The search for a hypothetical subatomic particle that could signal new physics has narrowed somewhat, thanks to light swirling around a gigantic black hole in another galaxy.
The light particle, called the axion, has been proposed as a solution to the mystery of Why does the universe have so little antimatter? and as a candidate for elusive dark matter that fills the cosmosSerial number: 03/24/20; Serial number: 3/6/20). The twisted and chaotic surroundings of the central black hole of the galaxy M87, the first black hole to be photographed, are thought to encode information about such particles.
Now the details of how light is oriented around M87’s black hole could rule out the probability of axion particles in a specific mass rangeresearchers report March 17 in nature astronomy. This study also shows that scientists could use a similar method in upcoming astrophysical observations to search for these particles in a variety of masses.
“It’s a very exciting idea,” says physicist Benjamin Safdi of the University of California, Berkeley, who was not involved in this study. “They came up with a new method and showed that, in principle, this method could work.”

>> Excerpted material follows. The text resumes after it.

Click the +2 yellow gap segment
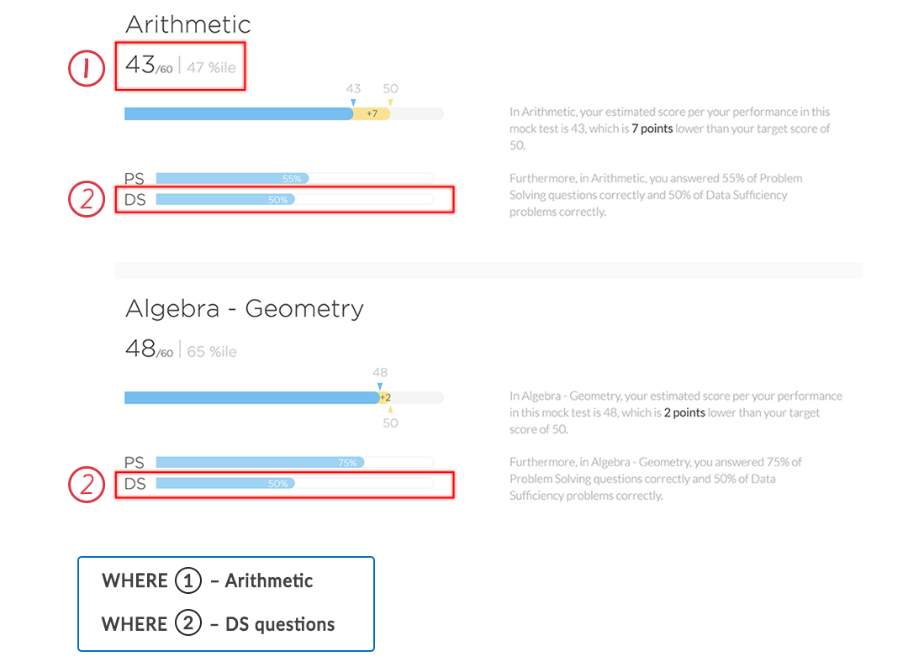 pyautogui.click(x=384, y=397)
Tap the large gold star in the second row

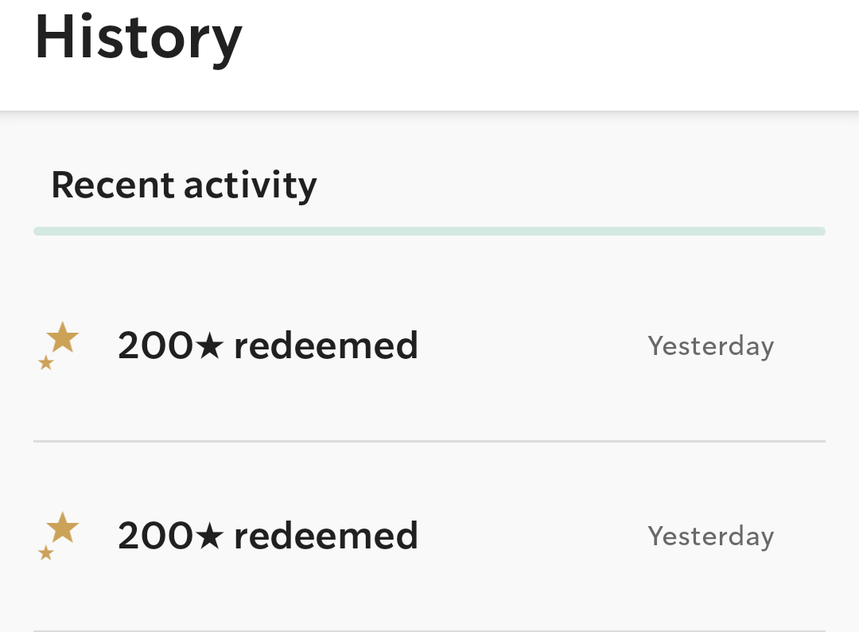click(63, 527)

First proposed in the late 1970s, axions have yet to be found in experiments. Theoretical work since that initial proposal has shown that an extended family of axions could exist, each variety with a different mass but weakly interacting with ordinary matter. In 2020, physicist Yifan Chen of the Chinese Academy of Sciences in Beijing and his colleagues described a way to search for axions. using observations of light surrounding black holes.
According to theory, a rapidly spinning black hole can accumulate a dense accumulation of axion particles in the immediate surrounding area. Precisely which types of axions accumulate depends on the width of the black hole. And the supermassive black hole in M87 is just the right size to make a stew of ultralight axion-like particles. If this black hole did indeed kick up such a cloud, it would change the orientation, or polarization, of the light coming from that region. In particular, the polarization would wobble over time.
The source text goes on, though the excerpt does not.